(Data extracted from a collection)
____________________

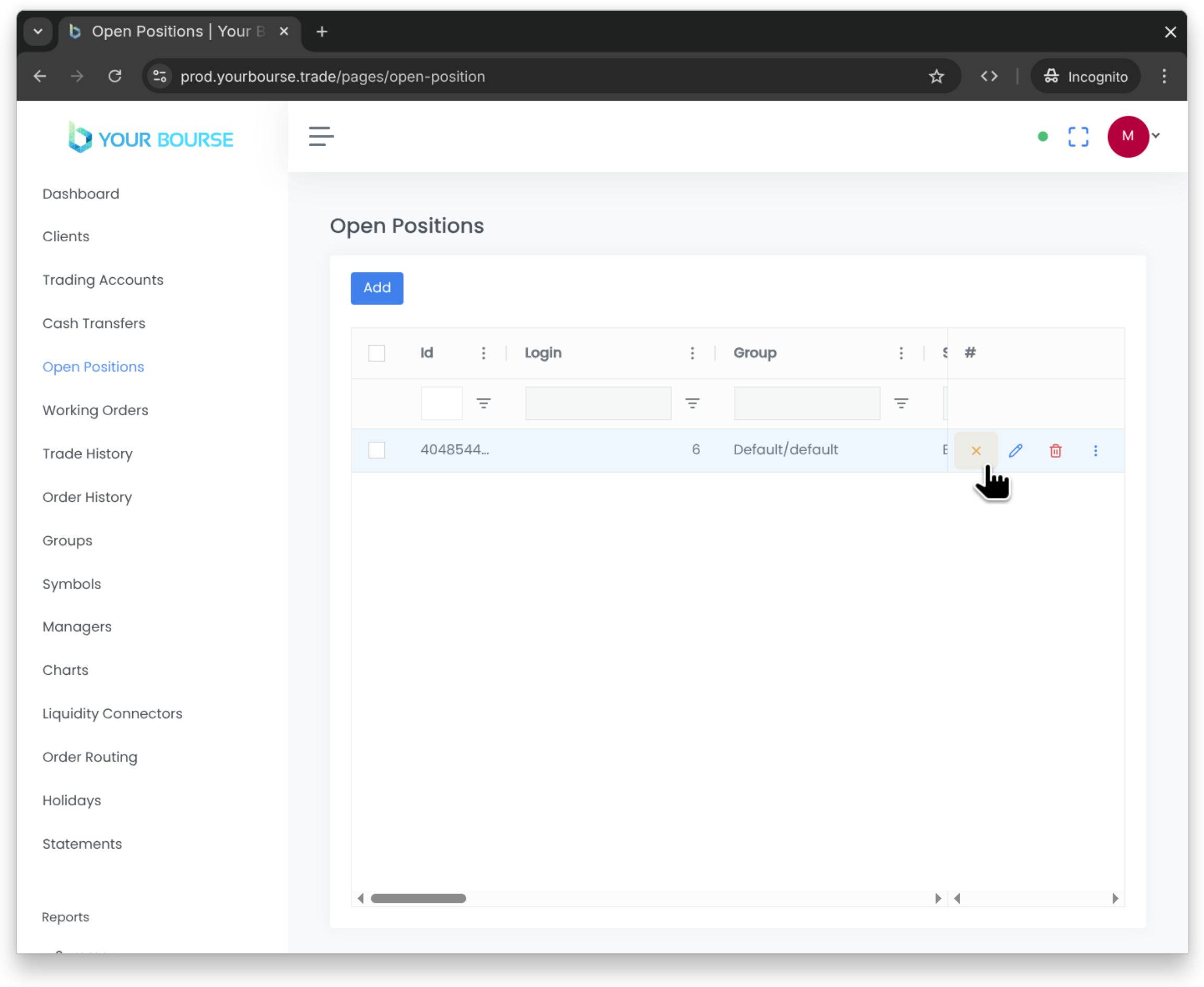
Task: Open the row's three-dot more actions menu
Action: click(1095, 451)
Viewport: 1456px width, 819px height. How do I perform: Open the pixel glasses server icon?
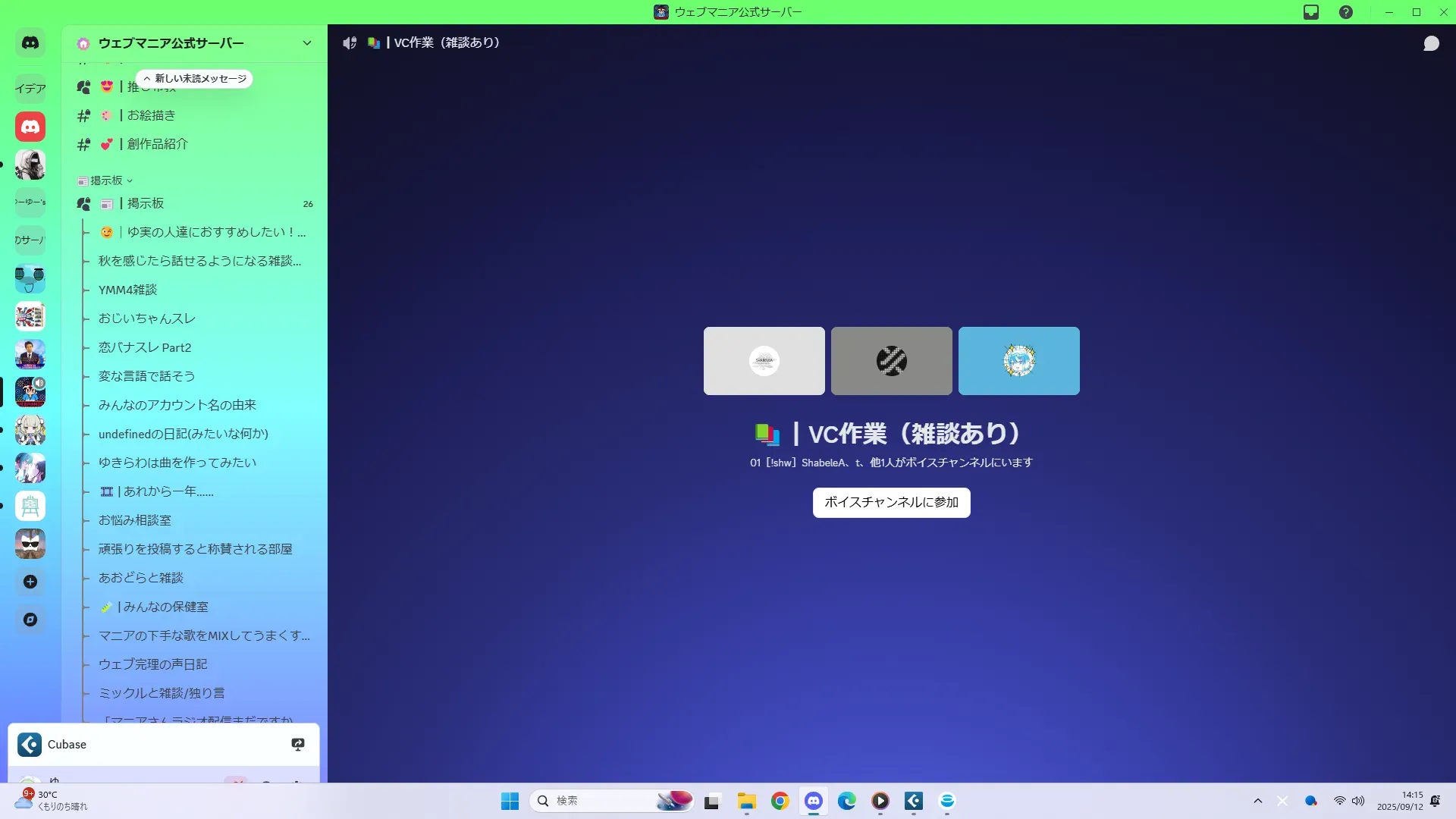(30, 544)
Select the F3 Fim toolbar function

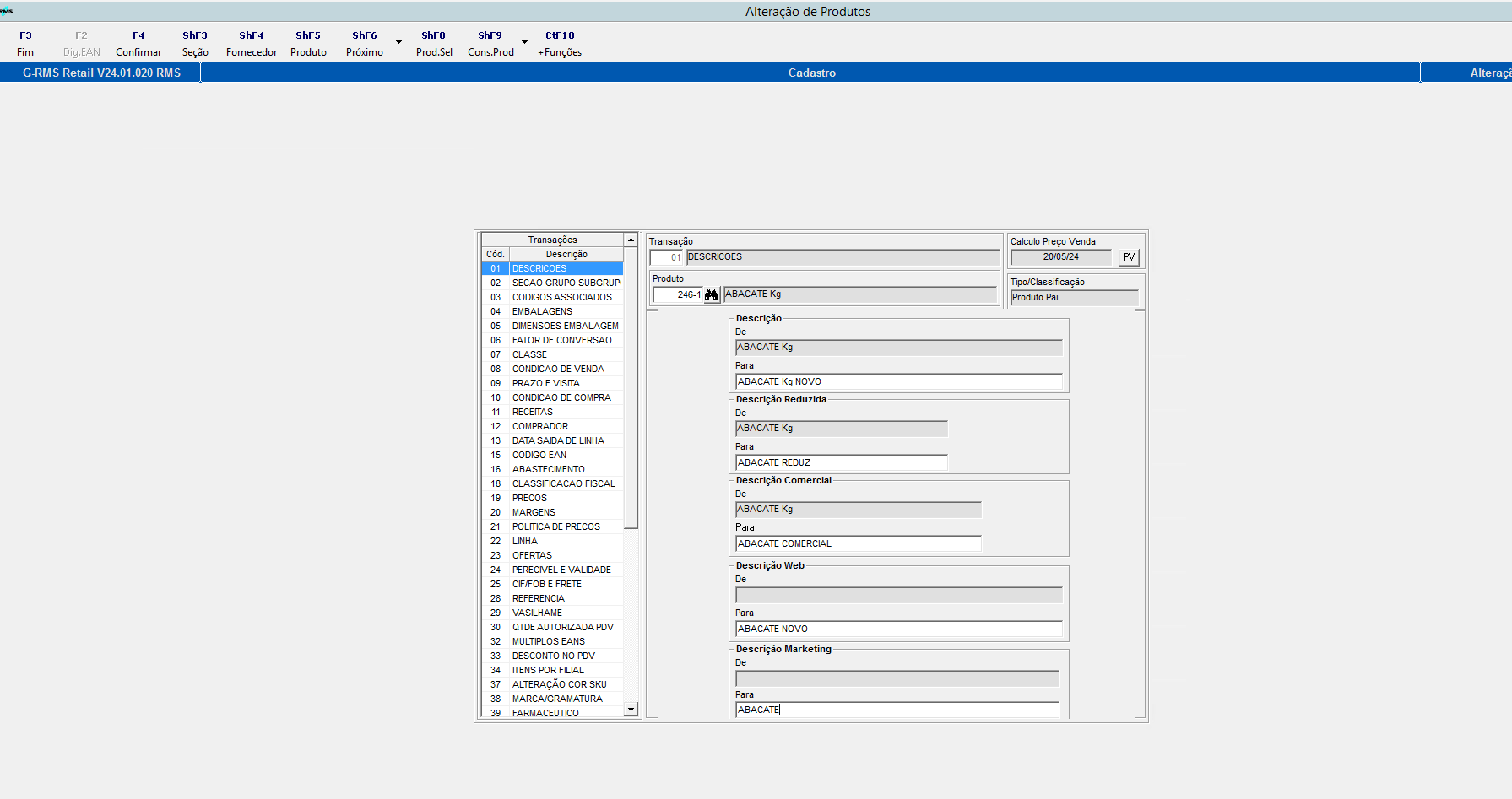25,43
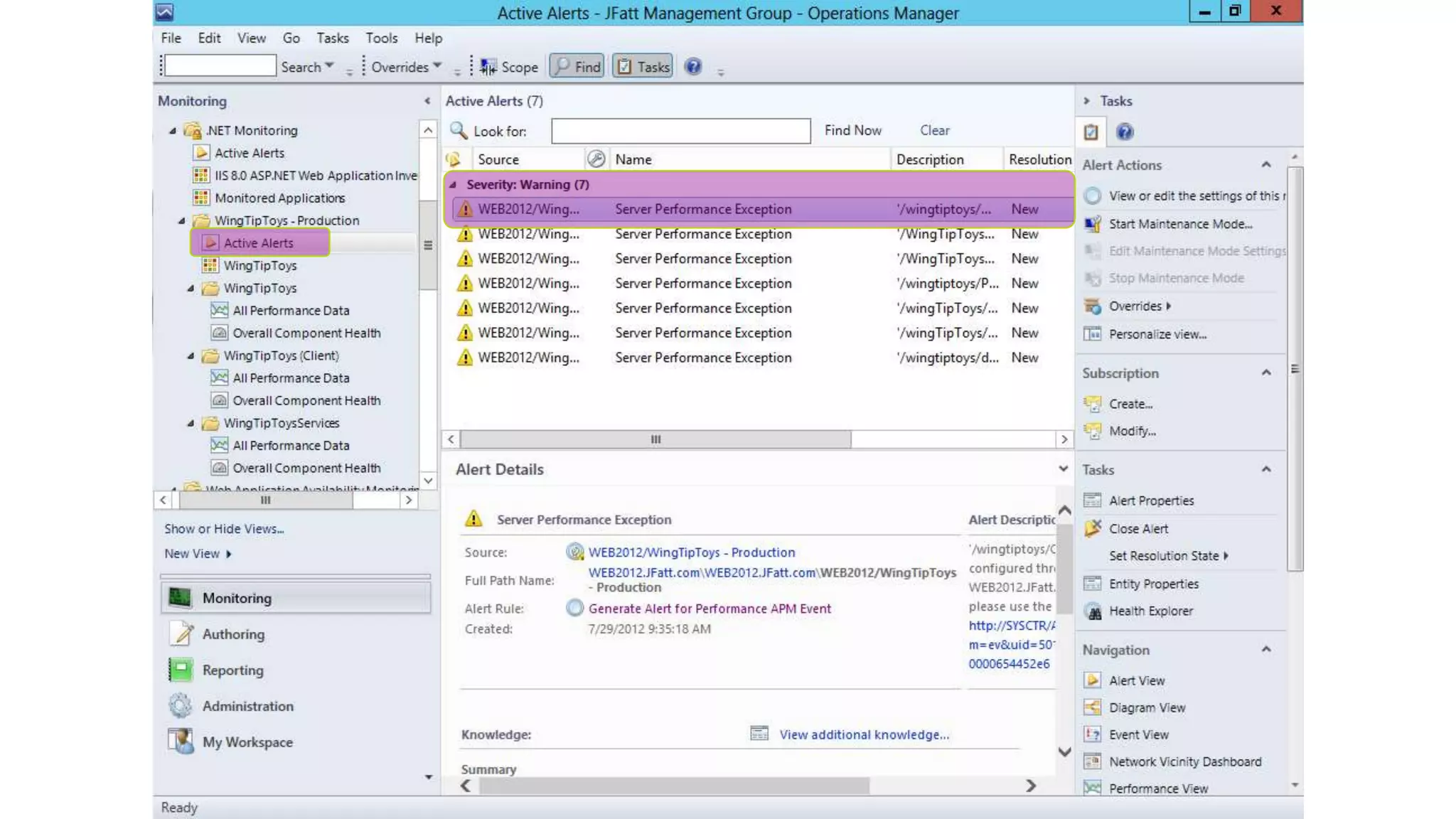Open the Authoring workspace
Screen dimensions: 1456x819
[x=233, y=634]
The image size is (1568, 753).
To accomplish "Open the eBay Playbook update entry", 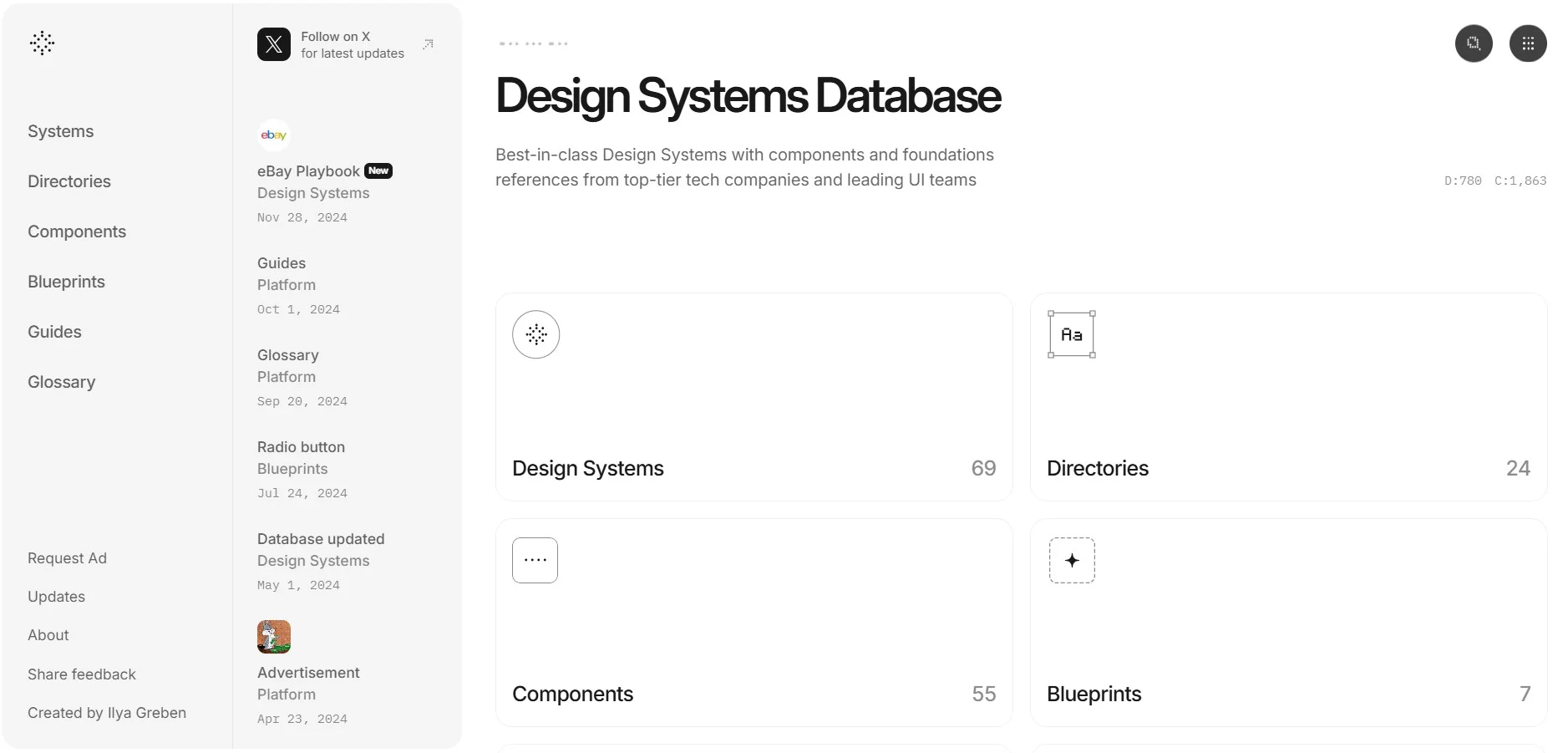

____________________

Transcribe exactly, and only, the lines from the one containing "Viewport: 1456px width, 819px" through the last line of the records above, both included; leave out the pictures.

## [WRITTEN SOLUTION]
Viewport: 1456px width, 819px height. How do I perform: Open the pixel glasses server icon?
(30, 544)
Select the F3 Fim toolbar function

25,43
Open the Authoring workspace
Screen dimensions: 1456x819
[x=233, y=634]
The image size is (1568, 753).
To accomplish "Open the eBay Playbook update entry", 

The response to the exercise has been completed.